Input for this task:
-.-.-

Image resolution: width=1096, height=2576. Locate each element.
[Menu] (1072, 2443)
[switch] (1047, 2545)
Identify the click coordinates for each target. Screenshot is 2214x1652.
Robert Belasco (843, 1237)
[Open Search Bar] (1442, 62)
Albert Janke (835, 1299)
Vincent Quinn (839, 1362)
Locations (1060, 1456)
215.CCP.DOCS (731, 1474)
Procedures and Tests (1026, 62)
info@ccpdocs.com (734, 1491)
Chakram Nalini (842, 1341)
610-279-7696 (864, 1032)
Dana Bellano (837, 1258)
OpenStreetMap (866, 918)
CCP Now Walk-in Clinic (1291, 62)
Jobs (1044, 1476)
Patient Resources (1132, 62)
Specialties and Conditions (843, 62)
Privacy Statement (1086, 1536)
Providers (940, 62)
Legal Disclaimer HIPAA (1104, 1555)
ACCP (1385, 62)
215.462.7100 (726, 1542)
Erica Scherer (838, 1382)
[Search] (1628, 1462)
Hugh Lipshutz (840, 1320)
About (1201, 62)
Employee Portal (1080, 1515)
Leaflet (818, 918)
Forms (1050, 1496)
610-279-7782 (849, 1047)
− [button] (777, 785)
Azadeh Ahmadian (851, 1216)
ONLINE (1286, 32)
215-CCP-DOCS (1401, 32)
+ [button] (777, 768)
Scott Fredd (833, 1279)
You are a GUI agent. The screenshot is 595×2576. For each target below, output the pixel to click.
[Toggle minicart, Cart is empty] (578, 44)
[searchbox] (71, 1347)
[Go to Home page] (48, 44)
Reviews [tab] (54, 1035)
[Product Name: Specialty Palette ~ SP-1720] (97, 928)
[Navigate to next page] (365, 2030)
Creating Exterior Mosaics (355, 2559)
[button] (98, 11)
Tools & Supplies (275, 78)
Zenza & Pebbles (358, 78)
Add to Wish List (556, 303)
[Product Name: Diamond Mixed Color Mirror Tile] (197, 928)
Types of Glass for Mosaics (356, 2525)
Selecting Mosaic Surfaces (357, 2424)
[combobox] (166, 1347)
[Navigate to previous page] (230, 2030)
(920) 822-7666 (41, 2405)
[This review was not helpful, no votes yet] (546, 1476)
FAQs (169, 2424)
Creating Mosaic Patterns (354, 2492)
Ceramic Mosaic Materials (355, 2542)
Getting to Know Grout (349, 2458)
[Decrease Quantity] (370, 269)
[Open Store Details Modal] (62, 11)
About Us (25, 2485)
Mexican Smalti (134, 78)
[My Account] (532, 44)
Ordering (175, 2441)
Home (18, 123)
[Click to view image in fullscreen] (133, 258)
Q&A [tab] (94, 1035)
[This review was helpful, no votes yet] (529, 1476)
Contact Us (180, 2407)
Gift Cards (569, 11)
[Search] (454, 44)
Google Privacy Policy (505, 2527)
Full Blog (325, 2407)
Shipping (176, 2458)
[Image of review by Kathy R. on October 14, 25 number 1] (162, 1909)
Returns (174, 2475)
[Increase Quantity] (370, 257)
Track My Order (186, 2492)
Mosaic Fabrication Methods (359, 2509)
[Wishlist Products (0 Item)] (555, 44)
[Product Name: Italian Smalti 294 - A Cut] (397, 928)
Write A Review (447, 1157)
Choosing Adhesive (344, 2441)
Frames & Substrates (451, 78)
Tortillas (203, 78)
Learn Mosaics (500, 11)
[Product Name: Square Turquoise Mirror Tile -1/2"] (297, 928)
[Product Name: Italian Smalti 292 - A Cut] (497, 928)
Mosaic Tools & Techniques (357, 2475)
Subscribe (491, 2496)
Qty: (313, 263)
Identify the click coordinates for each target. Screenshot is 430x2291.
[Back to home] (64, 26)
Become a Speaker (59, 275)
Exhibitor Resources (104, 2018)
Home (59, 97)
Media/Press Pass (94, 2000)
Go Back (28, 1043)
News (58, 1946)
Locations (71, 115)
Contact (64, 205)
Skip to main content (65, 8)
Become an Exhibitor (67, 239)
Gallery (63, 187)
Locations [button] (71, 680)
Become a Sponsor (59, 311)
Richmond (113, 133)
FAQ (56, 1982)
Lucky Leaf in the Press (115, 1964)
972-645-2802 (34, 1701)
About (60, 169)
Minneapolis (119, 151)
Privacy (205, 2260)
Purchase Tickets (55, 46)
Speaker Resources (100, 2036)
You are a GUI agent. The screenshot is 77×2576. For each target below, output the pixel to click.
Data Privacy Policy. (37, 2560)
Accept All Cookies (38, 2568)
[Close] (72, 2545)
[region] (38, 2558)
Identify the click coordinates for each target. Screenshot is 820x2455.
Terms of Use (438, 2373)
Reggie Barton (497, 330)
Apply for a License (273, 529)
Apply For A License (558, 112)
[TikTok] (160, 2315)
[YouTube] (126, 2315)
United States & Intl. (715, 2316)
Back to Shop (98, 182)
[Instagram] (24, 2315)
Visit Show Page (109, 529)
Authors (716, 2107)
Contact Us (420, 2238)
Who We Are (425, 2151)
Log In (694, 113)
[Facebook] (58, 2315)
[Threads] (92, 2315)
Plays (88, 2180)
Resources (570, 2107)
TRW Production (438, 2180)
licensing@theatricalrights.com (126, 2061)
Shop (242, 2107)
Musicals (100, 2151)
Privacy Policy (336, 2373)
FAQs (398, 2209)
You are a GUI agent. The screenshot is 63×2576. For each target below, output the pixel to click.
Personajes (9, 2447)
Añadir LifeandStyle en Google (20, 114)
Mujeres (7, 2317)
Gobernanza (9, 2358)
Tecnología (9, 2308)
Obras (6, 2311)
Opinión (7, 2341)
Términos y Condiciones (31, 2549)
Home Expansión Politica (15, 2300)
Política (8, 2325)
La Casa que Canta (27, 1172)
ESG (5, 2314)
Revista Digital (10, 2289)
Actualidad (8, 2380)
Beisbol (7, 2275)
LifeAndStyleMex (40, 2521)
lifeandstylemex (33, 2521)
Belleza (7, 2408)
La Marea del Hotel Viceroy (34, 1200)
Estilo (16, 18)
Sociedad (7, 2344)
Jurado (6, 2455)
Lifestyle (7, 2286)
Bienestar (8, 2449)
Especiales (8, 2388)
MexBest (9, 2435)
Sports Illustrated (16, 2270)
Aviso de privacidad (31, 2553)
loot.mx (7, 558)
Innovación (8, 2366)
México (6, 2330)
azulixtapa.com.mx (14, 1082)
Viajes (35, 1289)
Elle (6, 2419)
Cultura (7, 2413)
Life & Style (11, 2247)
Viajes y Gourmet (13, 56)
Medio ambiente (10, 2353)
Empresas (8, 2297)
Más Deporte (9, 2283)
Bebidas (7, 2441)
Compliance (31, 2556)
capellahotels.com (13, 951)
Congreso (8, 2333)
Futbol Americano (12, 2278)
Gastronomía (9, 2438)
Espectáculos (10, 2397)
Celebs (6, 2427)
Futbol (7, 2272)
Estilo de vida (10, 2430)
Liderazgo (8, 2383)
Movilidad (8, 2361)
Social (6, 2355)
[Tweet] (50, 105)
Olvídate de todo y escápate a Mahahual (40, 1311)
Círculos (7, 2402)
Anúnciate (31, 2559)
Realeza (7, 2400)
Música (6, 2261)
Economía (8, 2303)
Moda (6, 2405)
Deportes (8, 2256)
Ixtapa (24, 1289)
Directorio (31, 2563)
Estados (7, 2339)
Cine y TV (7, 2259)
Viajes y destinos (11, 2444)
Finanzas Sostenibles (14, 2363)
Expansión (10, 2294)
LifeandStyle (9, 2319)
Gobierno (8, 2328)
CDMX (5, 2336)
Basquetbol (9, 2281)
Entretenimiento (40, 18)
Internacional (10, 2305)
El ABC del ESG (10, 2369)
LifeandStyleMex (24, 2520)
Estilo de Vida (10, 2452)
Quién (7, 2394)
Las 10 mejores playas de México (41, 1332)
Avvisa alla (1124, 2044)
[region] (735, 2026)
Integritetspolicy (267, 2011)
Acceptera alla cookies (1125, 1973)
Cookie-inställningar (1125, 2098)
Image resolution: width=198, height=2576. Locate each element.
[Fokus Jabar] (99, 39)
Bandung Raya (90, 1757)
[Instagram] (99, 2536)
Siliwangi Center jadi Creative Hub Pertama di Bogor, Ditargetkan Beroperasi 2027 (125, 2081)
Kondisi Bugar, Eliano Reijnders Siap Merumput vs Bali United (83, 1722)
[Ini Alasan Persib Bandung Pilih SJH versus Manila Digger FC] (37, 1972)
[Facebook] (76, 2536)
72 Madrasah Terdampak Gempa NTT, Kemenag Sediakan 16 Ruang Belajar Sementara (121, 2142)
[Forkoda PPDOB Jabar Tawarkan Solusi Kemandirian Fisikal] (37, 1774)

-.-.-

Each line above from the one with "Procedures and Tests (1026, 62)" up to and including the one with "Patient Resources (1132, 62)" must be set down exactly, and no line outside that span may appear.

Final answer:
Procedures and Tests (1026, 62)
info@ccpdocs.com (734, 1491)
Chakram Nalini (842, 1341)
610-279-7696 (864, 1032)
Dana Bellano (837, 1258)
OpenStreetMap (866, 918)
CCP Now Walk-in Clinic (1291, 62)
Jobs (1044, 1476)
Patient Resources (1132, 62)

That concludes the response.